Quello di Navalnyj nella capitale russa è stato un arresto annunciato. A suo carico, infatti, c’era un mandato di cattura per aver violato la libertà vigilata che aveva ottenuto in altro procedimento: Navalnyj adesso è accusato di non essersi presentato in commissariato mentre era in ospedale in Germania, avvelenato da agenti russi. Una vicenda kafkiana.
Il suo ritorno, in compagnia della moglie Julija e di decine di giornalisti, la sera del 17 gennaio, si è concluso come previsto. L’arresto è stato ripreso in diretta e trasmesso in streaming in tutto il mondo.

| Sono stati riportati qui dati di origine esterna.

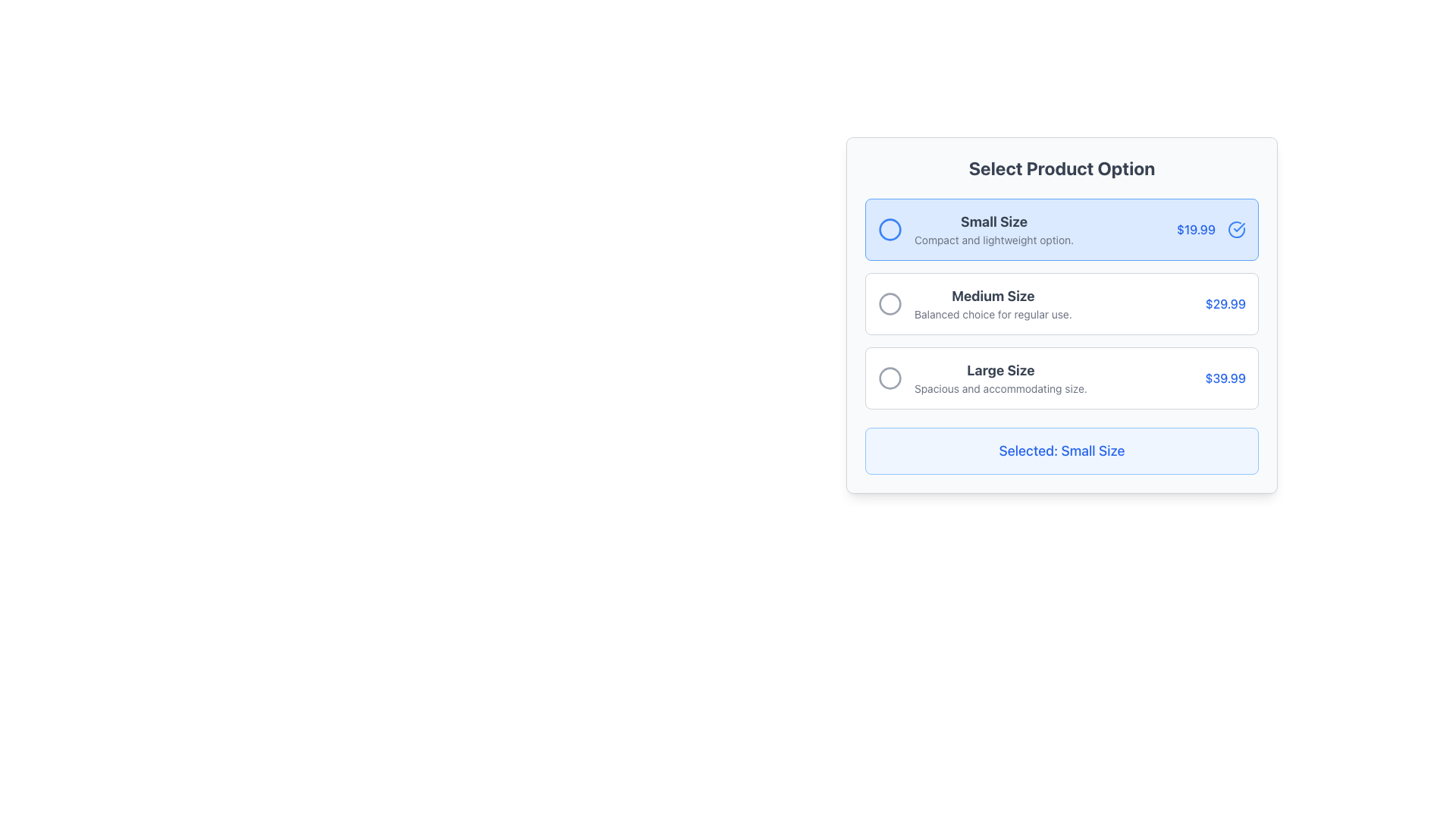  I want to click on text label 'Medium Size' which is the second option in a list of product options, providing details about the selection, so click(993, 304).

Navalnyj è stato fermato dalle stesse persone che hanno cercato di ucciderlo.
Dimensione sacrificale
L’oppositore ha sempre rifiutato la possibilità dell’esilio perché secondo lui equivarrebbe alla sua morte politica. È per questo che Navalnyj non perdona Michail Khodorkovskij, ex oligarca che nel 2003 aveva sfidato Putin e che dopo aver trascorso dieci anni in prigione era stato autorizzato a lasciare la Russia. Khodorkovskij ha tentato di combattere Putin dall’estero, ma il suo impatto in Russia è impercettibile.
Per Navalnyj, ex avvocato di 44 anni diventato uomo di punta dell’opposizione, c’è una dimensione sacrificale nell’impegno politico in un paese come la Russia. L’oppositore è stato vittima di innumerevoli arresti, di un attentato con l’acido che ha rischiato di renderlo cieco e infine del tentato omicidio con il Novichok, un’arma chimica prodotta dallo stato russo. Secondo le indagini l’attentato sarebbe stato messo in atto da agenti dei servizi segreti.

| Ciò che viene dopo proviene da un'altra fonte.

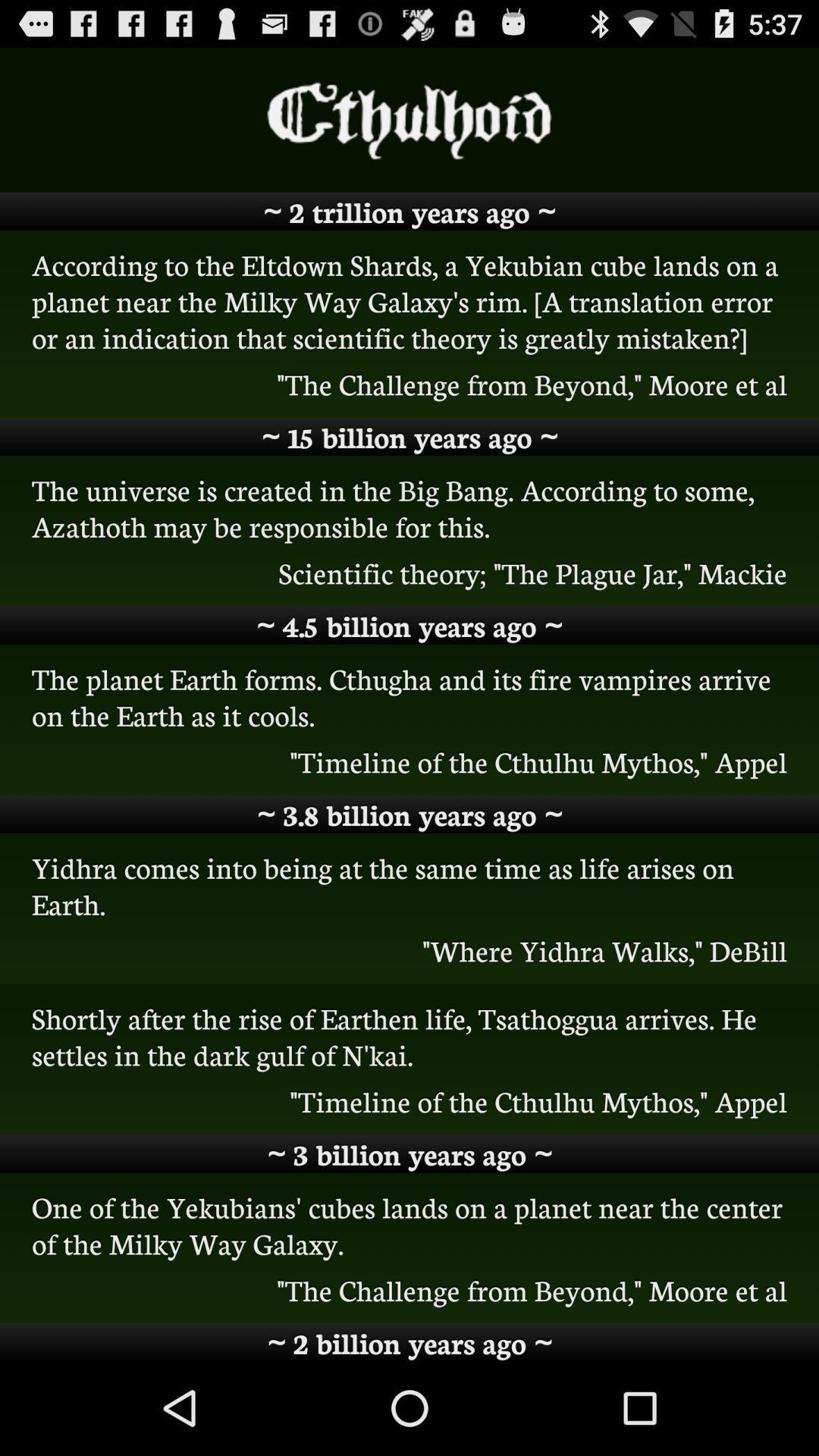 This screenshot has height=1456, width=819. Describe the element at coordinates (410, 507) in the screenshot. I see `the universe is` at that location.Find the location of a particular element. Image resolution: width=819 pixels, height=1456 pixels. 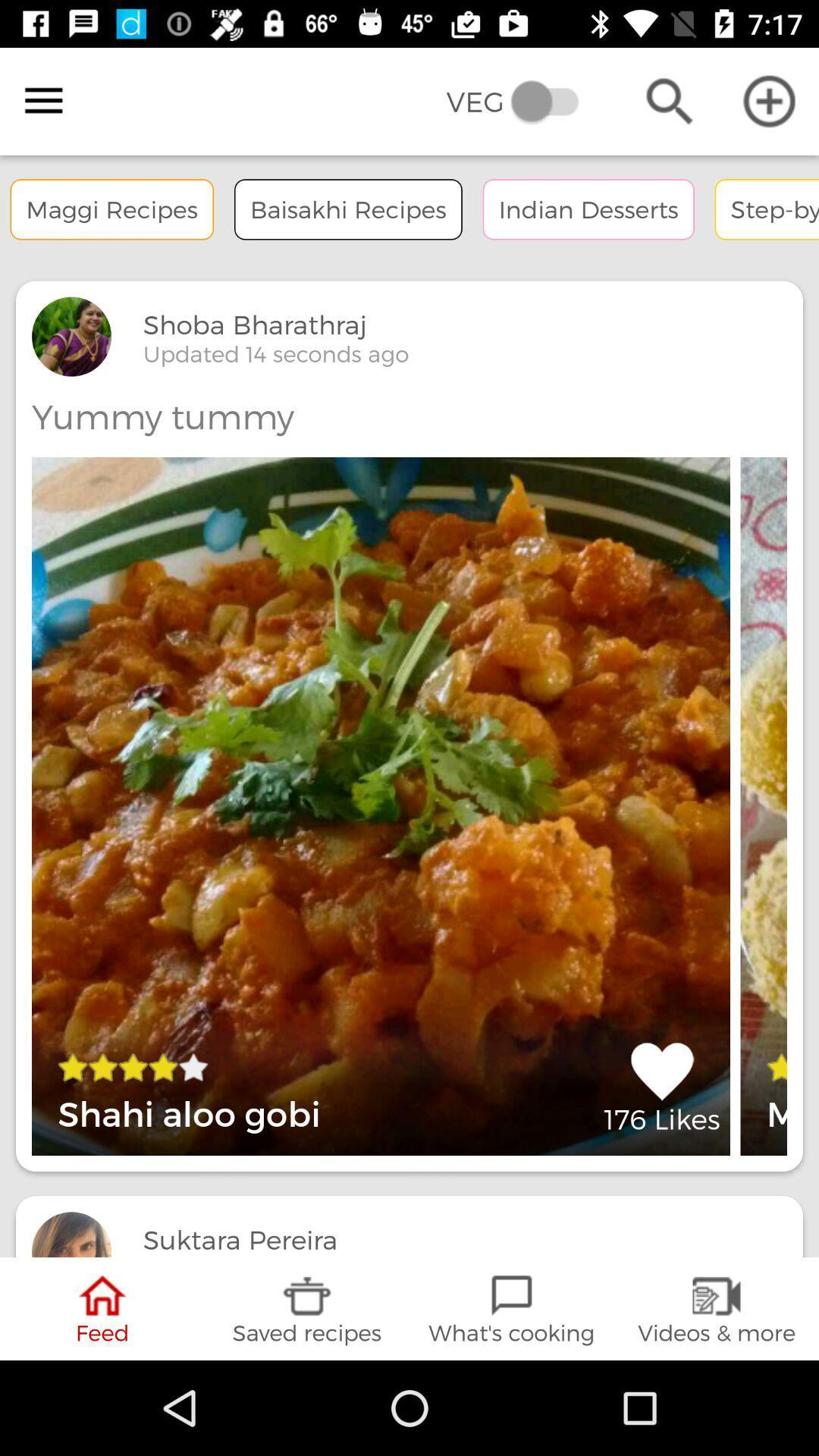

the text which is below shoba bharathraj is located at coordinates (275, 353).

Il Cremlino confida che in patria la notizia dell’arresto sia meno rilevante che nel resto del mondo
La vicenda di Navalnyj ricalca quella di molti oppositori, da Boris Nemtsov, assassinato nel 2015 a poche decine di metri dal Cremlino, ad Anna Politkovskaja, uccisa nel 2006 nell’ascensore del suo palazzo moscovita. Navanlyj conosce i rischi della situazione, ma ha comunque deciso di rientrare in Russia. Il Cremlino confida che in patria la notizia dell’arresto abbia una rilevanza molto minore rispetto alla grande attenzione internazionale.
Navalnyj si è fatto conoscere come blogger anticorruzione e rivelando diversi affari legati al Cremlino sul suo canale YouTube, ma le sue ambizioni politiche si scontrano con uno stato autoritario onnipotente. Il sostegno di cui gode si limita ai giovani delle grandi città.
Non è un caso se il tentativo di omicidio di cui è stato vittima si è verificato mentre portava avanti la sua campagna per le elezioni municipali in Siberia, dove la popolazione è scesa in piazza per sostenere un governo destituito arbitrariamente. La situazione era molto pericolosa. Se Navalnyj sarà condannato, il suo diventerà un caso internazionale, il primo per la presidenza Biden. Il destino di Navalnyj, insomma, rischia di innescare la prima crisi internazionale tra la nuova amministrazione statunitense e la Russia di Putin.